Book Review: We Are All Completely Beside Ourselves
BY READERS DIGEST
1st Jan 2015 Book Reviews

We Are All Completely Beside Ourselves, by Karen Joy Fowler (Serpent’s Tail, £12.99; ebook, £7.16)
This is an extremely tricky book to review. Not for the usual reasons—because it’s difficult to read (it isn’t); or because it’s hard to tell whether it’s any good or not (it’s very good indeed). No, the problem is that a quarter of the way through, there’s a jaw-dropping twist that shapes the rest of the novel. If I don’t reveal it, I can’t possibly explain how and why the whole thing works so beautifully. If I do, I’ll not only deprive you of a thrillingly timed surprise. I’ll also undermine Karen Joy Fowler’s entirely justified reasons for placing it where she does.

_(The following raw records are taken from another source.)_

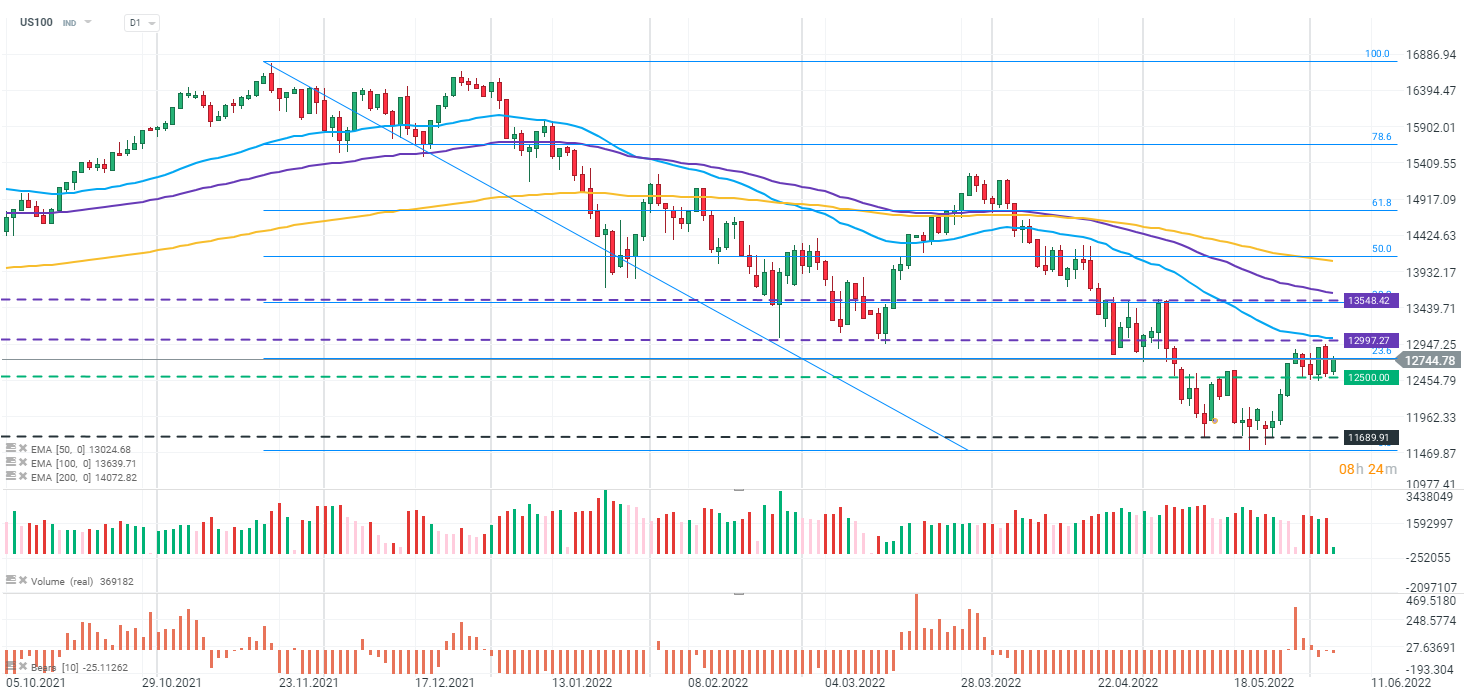The width and height of the screenshot is (1466, 699).
Task: Remove the EMA 50 indicator
Action: (22, 449)
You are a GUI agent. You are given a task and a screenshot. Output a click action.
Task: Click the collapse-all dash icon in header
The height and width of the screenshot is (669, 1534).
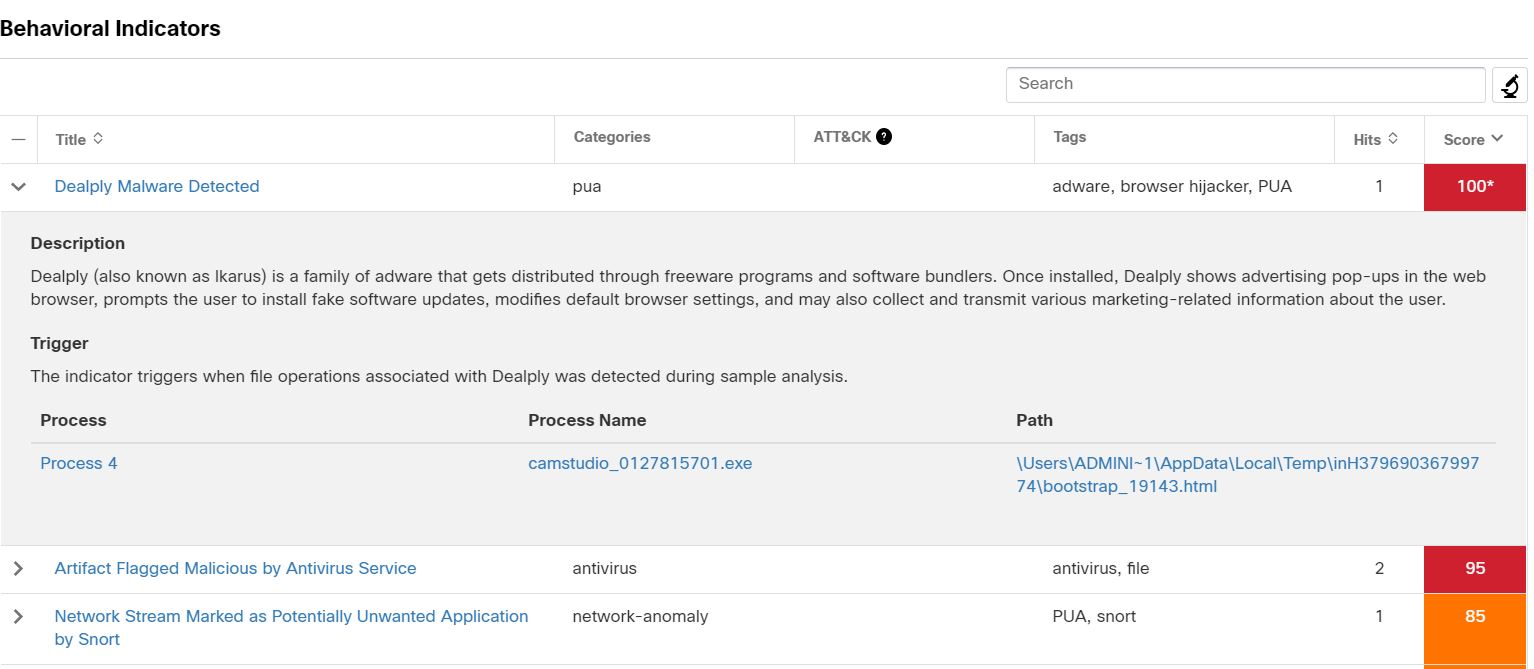point(18,139)
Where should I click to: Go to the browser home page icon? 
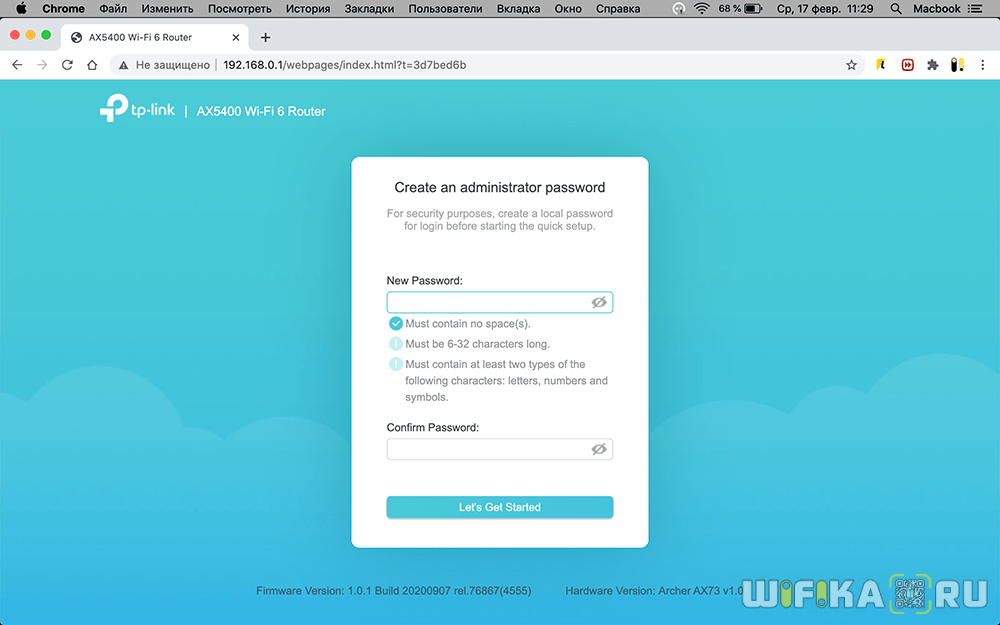click(x=92, y=65)
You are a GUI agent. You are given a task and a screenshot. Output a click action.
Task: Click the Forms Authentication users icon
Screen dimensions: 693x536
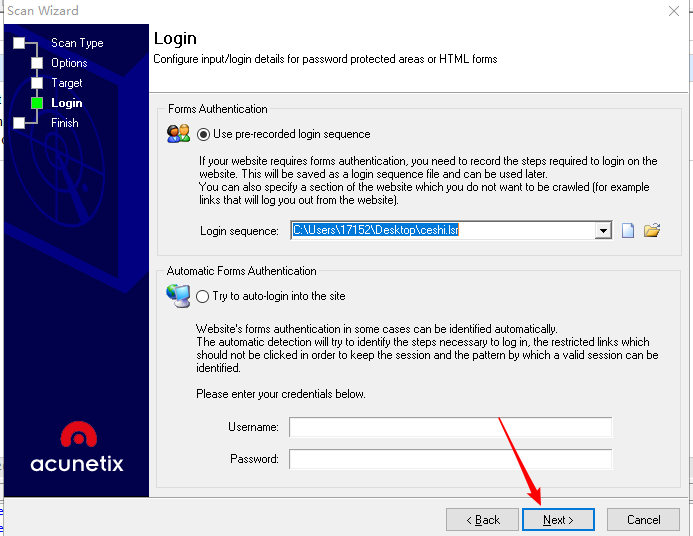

In the circumstances, I can only tell you that pre-
twist, the book seems like a wonderfully sharp picture of a disintegrating American family, narrated in an easy conversational style. Post-twist, it still does—but, in addition, becomes nothing less than a full-on exploration of what makes human beings human.
And that, I’m afraid, is all I’m prepared to say for now, apart from a confident prediction that—like Fowler’s 2004 novel The Jane Austen Book Club—the result will be a big hit; and that when it is, its secret won’t stay secret for long. In other words, the sooner you read it, the better.